__Given entries__:
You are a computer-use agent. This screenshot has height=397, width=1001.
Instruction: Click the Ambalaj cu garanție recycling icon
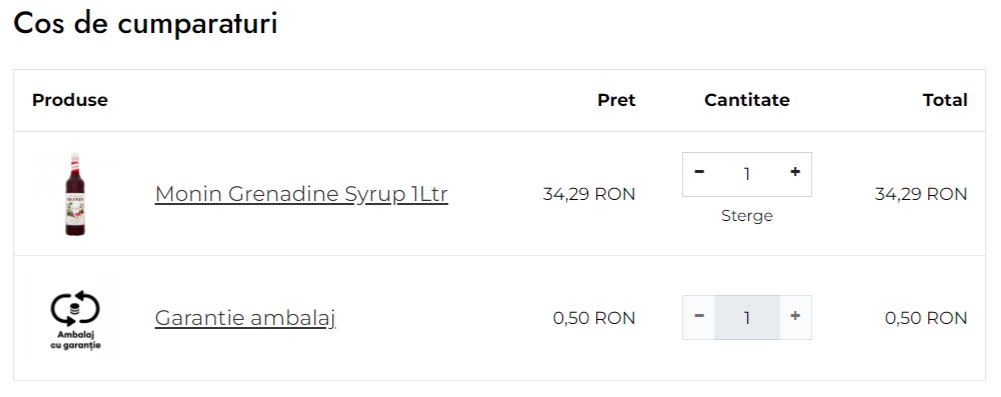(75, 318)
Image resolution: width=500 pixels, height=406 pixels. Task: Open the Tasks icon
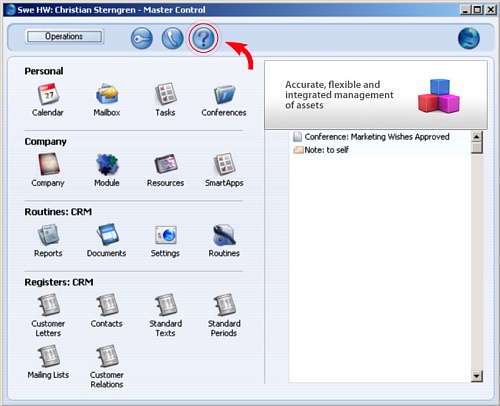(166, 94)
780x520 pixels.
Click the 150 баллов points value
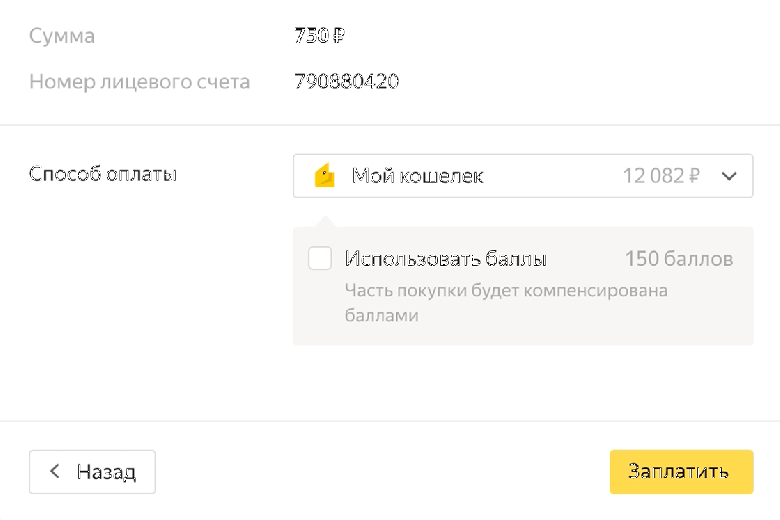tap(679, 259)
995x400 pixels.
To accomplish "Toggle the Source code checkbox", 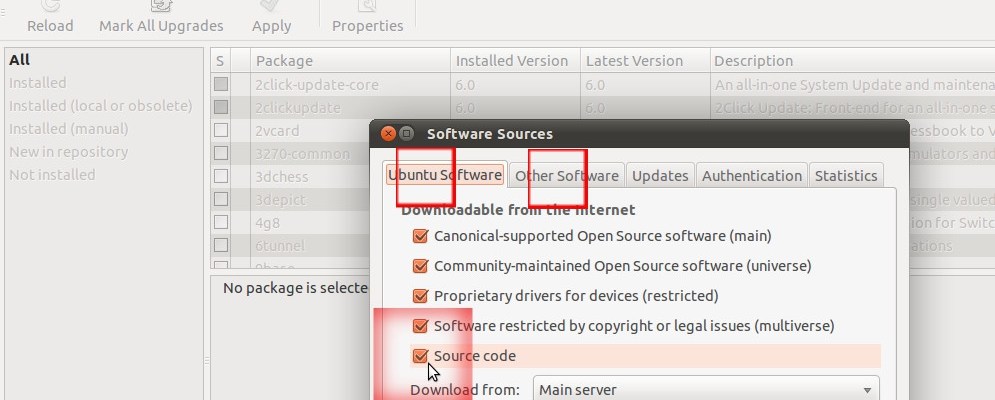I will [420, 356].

---

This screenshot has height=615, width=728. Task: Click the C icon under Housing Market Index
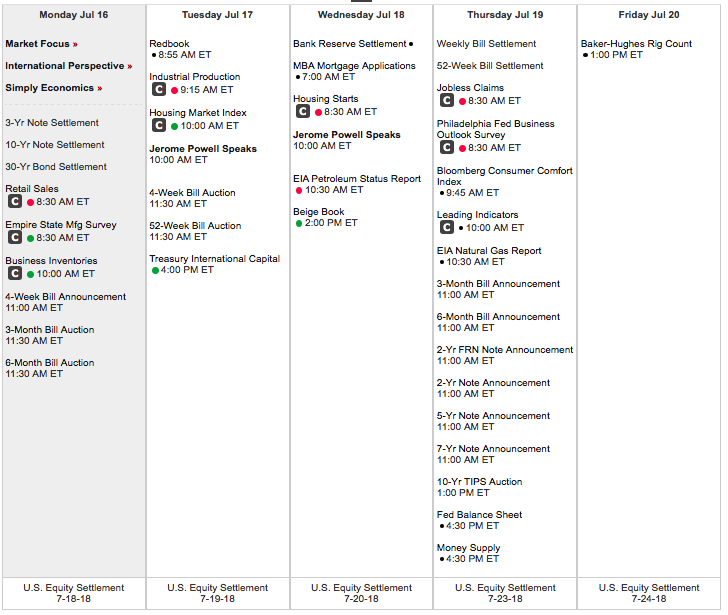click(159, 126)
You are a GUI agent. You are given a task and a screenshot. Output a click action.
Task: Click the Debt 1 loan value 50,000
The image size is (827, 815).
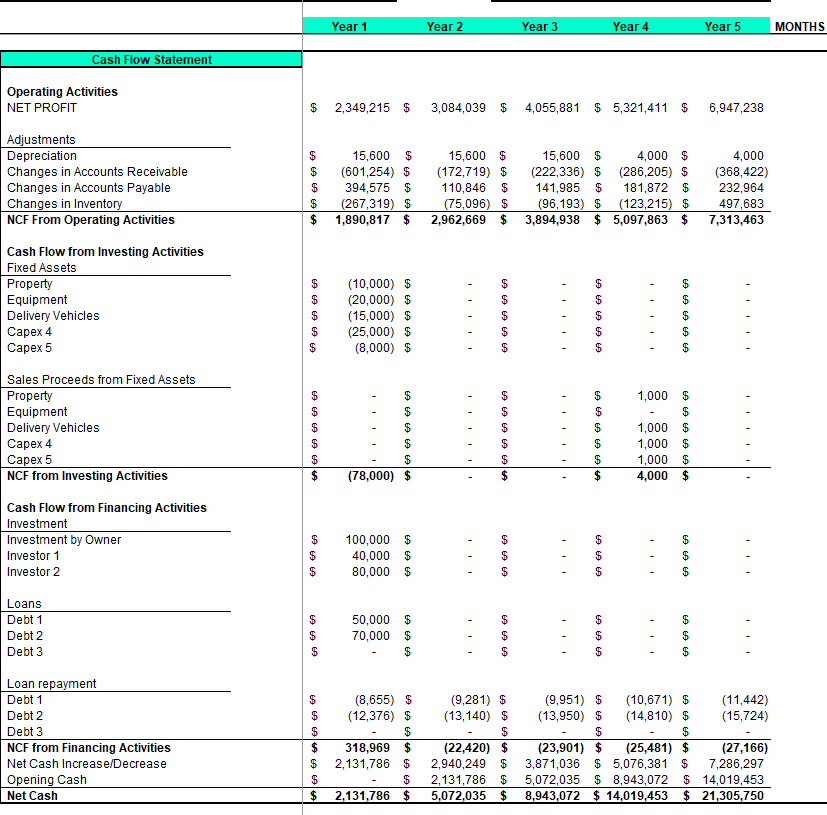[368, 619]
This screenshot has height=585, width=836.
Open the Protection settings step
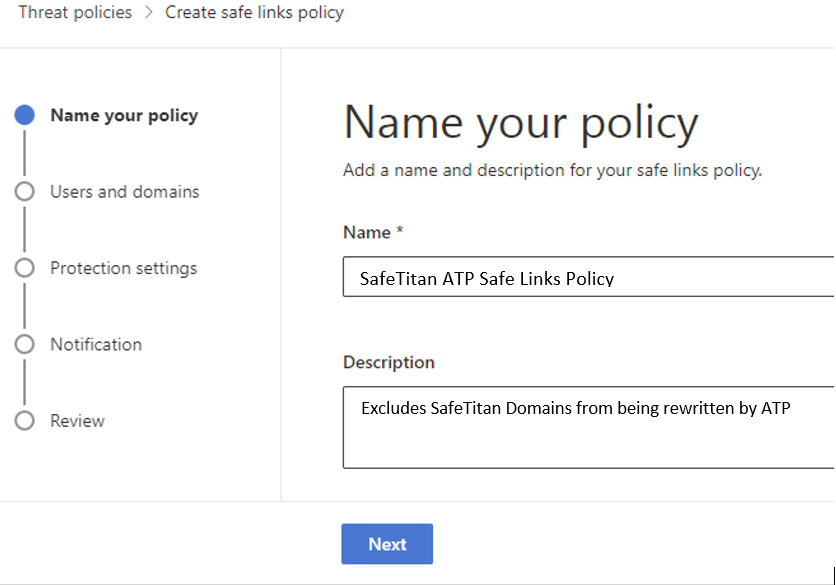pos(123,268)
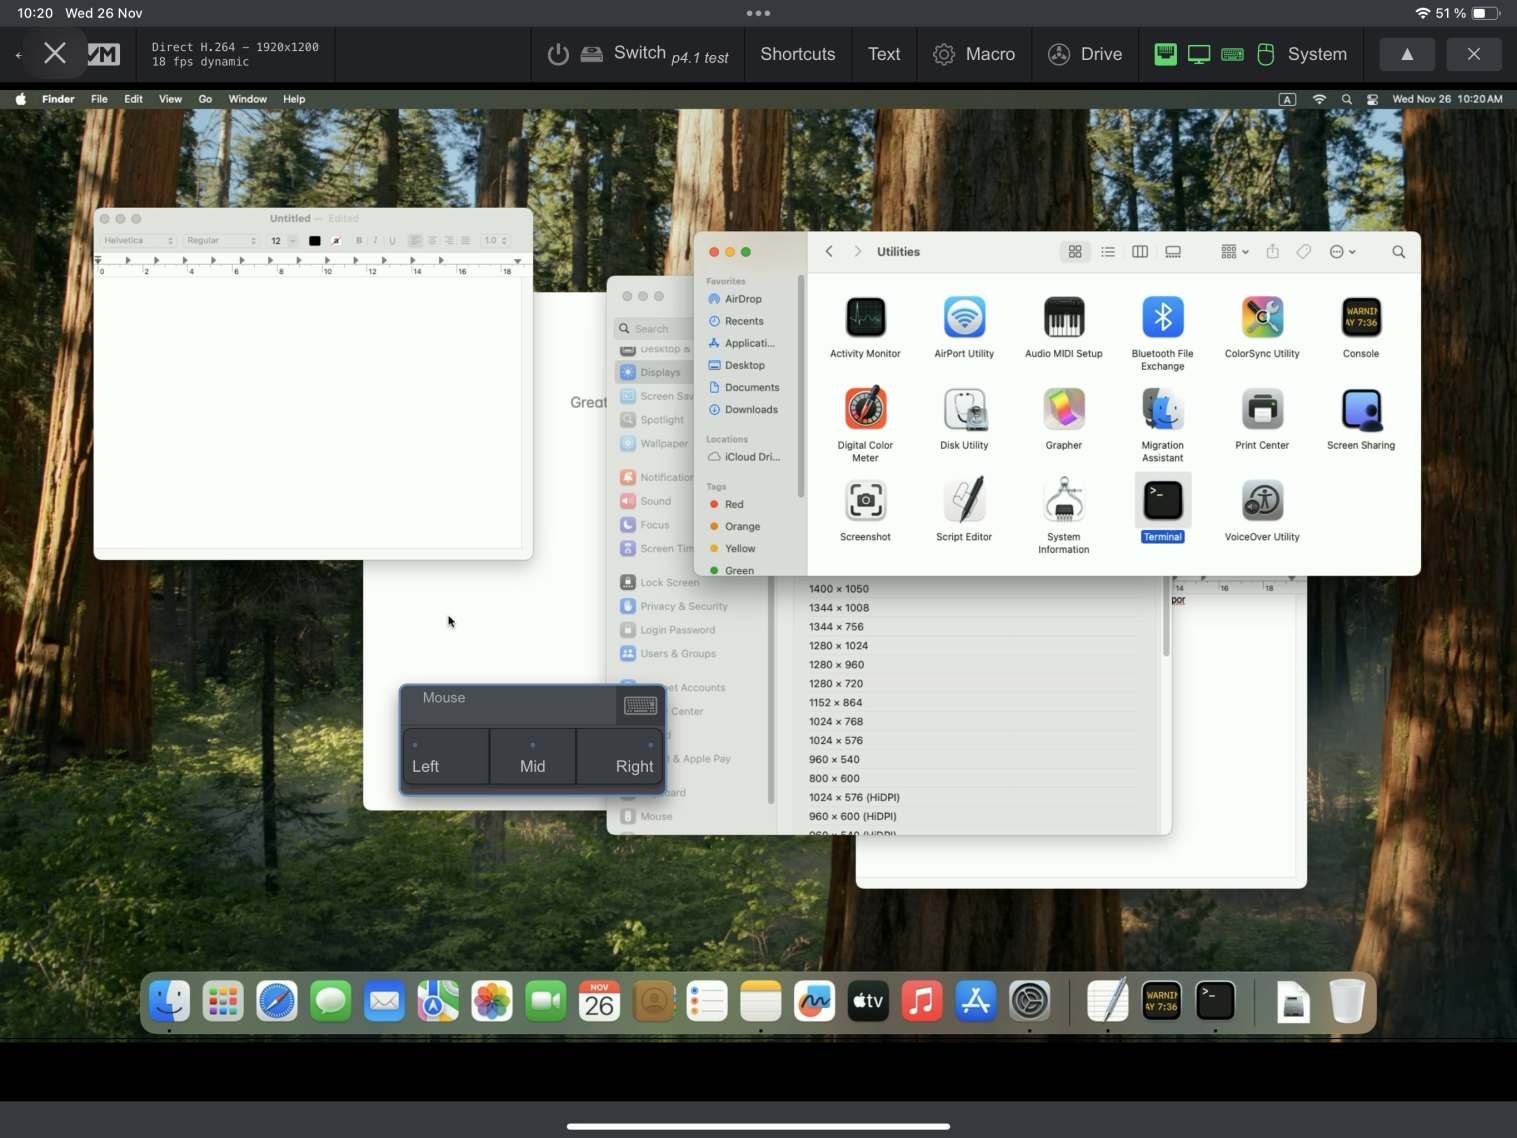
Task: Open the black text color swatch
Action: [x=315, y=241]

__Task statement__: Pull out every line of the records above that contains the word "agent".

__Solution for this problem__:
You are a computer-use agent. This screenshot has height=397, width=1001.
You are a GUI agent. You are given a task and a screenshot. Output a click action.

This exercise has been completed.